Australia's Paradigm Biopharmaceuticals reports positive early osteoarthritis drug trial results

07 October 2022 | Friday | News


Paradigm Achieves Primary Endpoint in PARA_OA_008 Synovial Fluid Biomarker Phase 2 Clinical Trial
Image Source : Public Domain

Image Source : Public Domain

Australian repurposing drug company Paradigm Biopharmaceuticals says positive clinical trial results for its osteoarthritis drug candidate indicate a potential disease modifying effect.

Paradigm is commercialising a new treatment for osteoarthritis by repurposing existing drug pentosan polysulphate sodium (PPS), which historically had been used as a mild blood thinner.

Paradigm Biopharmaceuticals CEO Marco Polizzi says it will be a game changer for osteoarthritis sufferers if its drug can halt or reverse the progression of the disease. 

A phase two clinical trial, involving 61 patients, had positive top-line results and hit its primary endpoint, with several osteoarthritis biomarkers changing positively over time, suggesting that PPS has “disease modifying potential”.

Patients have already had improvement in pain, function and stiffness scores, 56 days into the year-long trial.

Paradigm said patients receiving injectable pentosan polysulfate sodium (PPS) showed “statistically significant improvement” in pain and stiffness scores at day 56.
 
Patients received either a subcutaneous injection of 2.0mg/kg PPS twice weekly, PPS once weekly and a placebo injection, or two placebo injections a week for six weeks.
 
At day-56, the mean change from baseline in Western Ontario and McMaster Universities Osteoarthritis Index (Womac) pain scores was 50 percent compared to 30 percent (p = 0.05) for twice weekly PPS and placebo, respectively, as well as a 50 percent percentage change from baseline in Womac function scores compared to 25 percent (p = 0.017) for twice weekly PPS compared to placebo respectively.
 
The phase II trial is an exploratory study “not intended to be powered to obtain statistical significance”.
 
Paradigm chief medical officer Dr Donna Skerrett said the company was “very encouraged by the synovial fluid biomarker signals we see in this study”.
 
“The observed changes indicate mechanistic effects through pain, inflammation, and chondroprotective pathways. 
 
"These changes are consistent with the clinical effects observed in this and prior studies of iPPS in osteoarthritis.”
 
“Evidence of multimodal effects supports our understanding of the actions of iPPS,” Dr Skerrett said.
 
“These biomarker changes in the joint, following subcutaneous administration of iPPS, demonstrate local effects in the synovial fluid.” “These are meaningful signals that we will evaluate together with clinical and imaging outcomes in order to demonstrate disease modifying effects and to pursue regulatory authority guidance on a disease modifying pathway,” Dr Skerrett said.  
 
The trial sits alongside a phase three trial for PPS looking at its use for pain and function in knee osteoarthritis.

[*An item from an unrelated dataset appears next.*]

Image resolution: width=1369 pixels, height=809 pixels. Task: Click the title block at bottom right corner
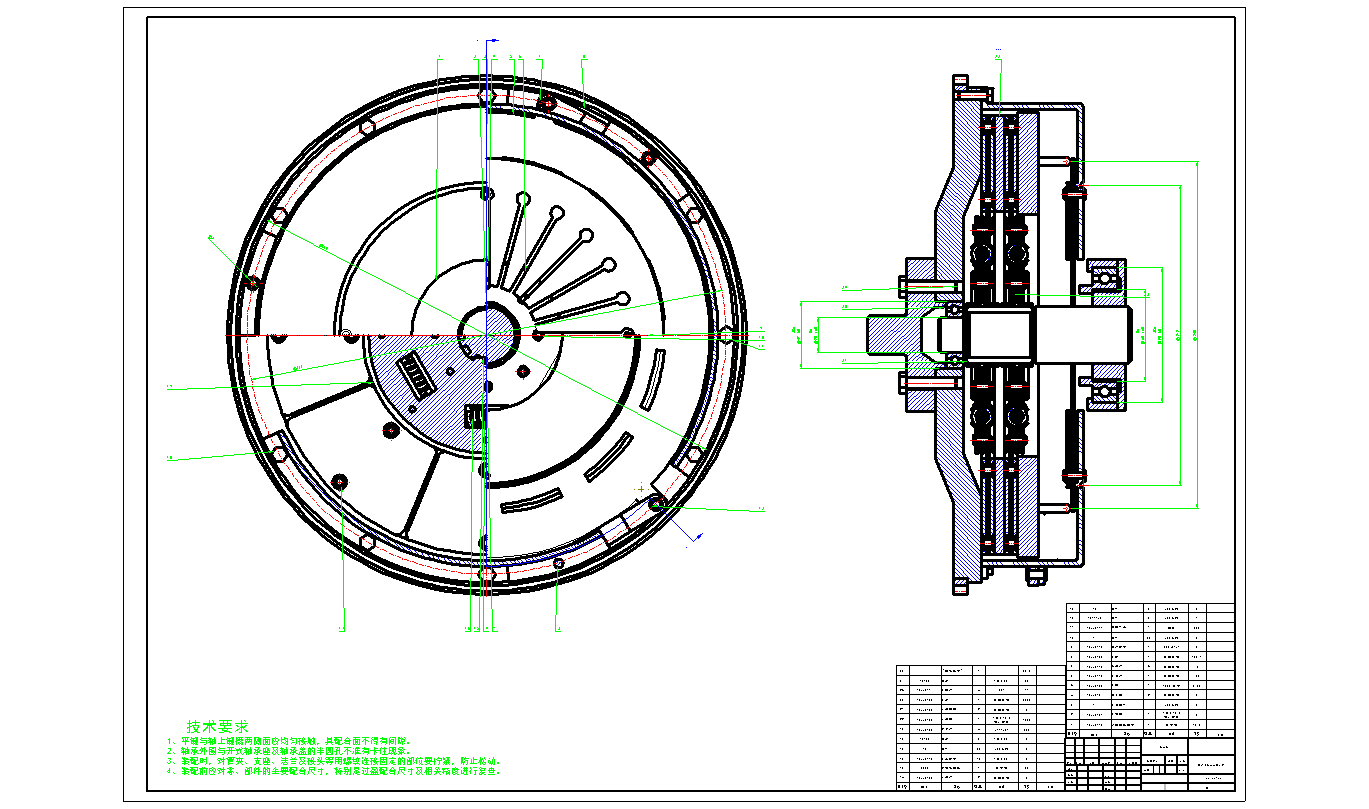coord(1150,764)
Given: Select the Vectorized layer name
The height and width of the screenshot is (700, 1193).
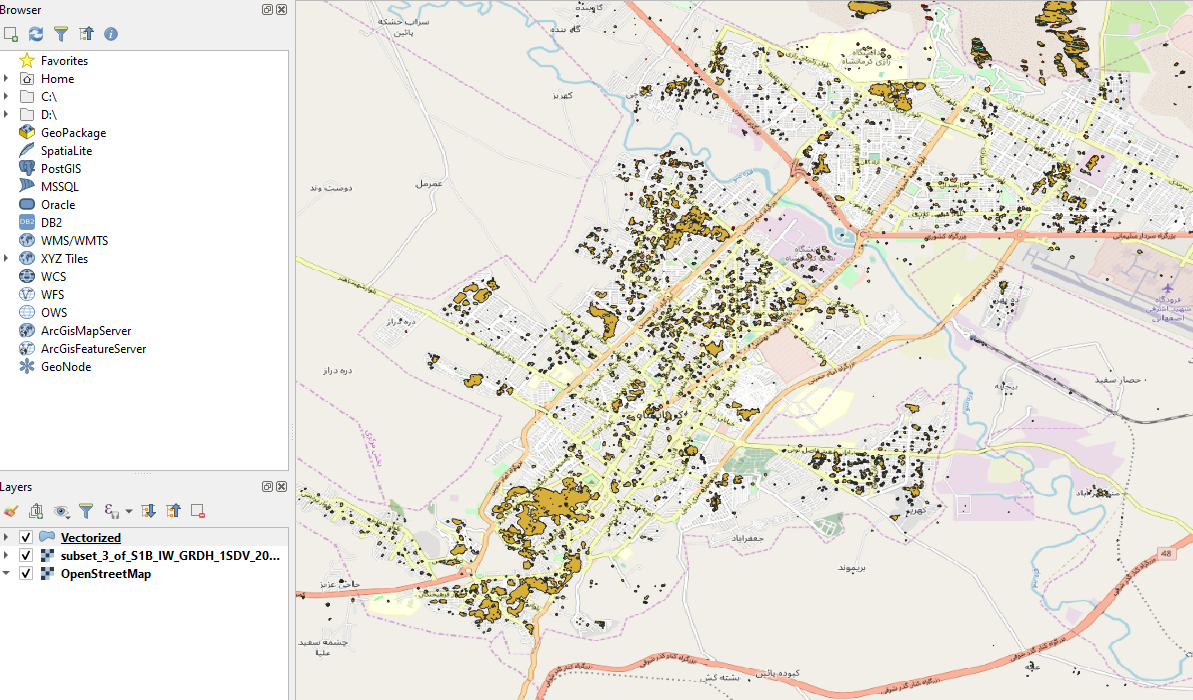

Paradigm Biopharmaceuticals CEO Marco Polizzi said if the company can show disease modification, rather than just symptom management, it would unlock a much higher value for the drug.

PPS was developed in the 1940s and has also been used to treat bladder inflammation.

Because Paradigm is repurposing an existing drug, it did not need to complete phase one safety and toxicity trials because the drug has already been shown to be safely tolerated in humans.

Osteoarthritis affects one in five Australians over the age of 45. There are no treatments available that halt or slow the progression of the disease.

Existing treatments are focused on symptom management and range from mild analgesics such as paracetamol to opioid-based analgesics and corticosteroids or hyaluronic acid injections.

Paradigm hopes PPS will succeed in reducing the breakdown of cartilage that is associated with the condition.

The company expects to announce additional findings from the phase two trial in the first quarter of next year, once the trial has been running for six months.

It hopes to have its phase three study completed in 2025, ahead of making submissions to regulators for approval in 2026.

“If we can show disease-modifying potential, well, there is no other product approved with that potential and that would be a grand slam,” Mr Polizzi said.

The company is also investigating the use of PPS, which is sold under the name Zilosu, for the treatment of asthma, heart failure and a group of inherited metabolic diseases characterised by the absence or malfunctioning of certain enzymes the body needs to break down long chains of sugars that make up carbohydrates.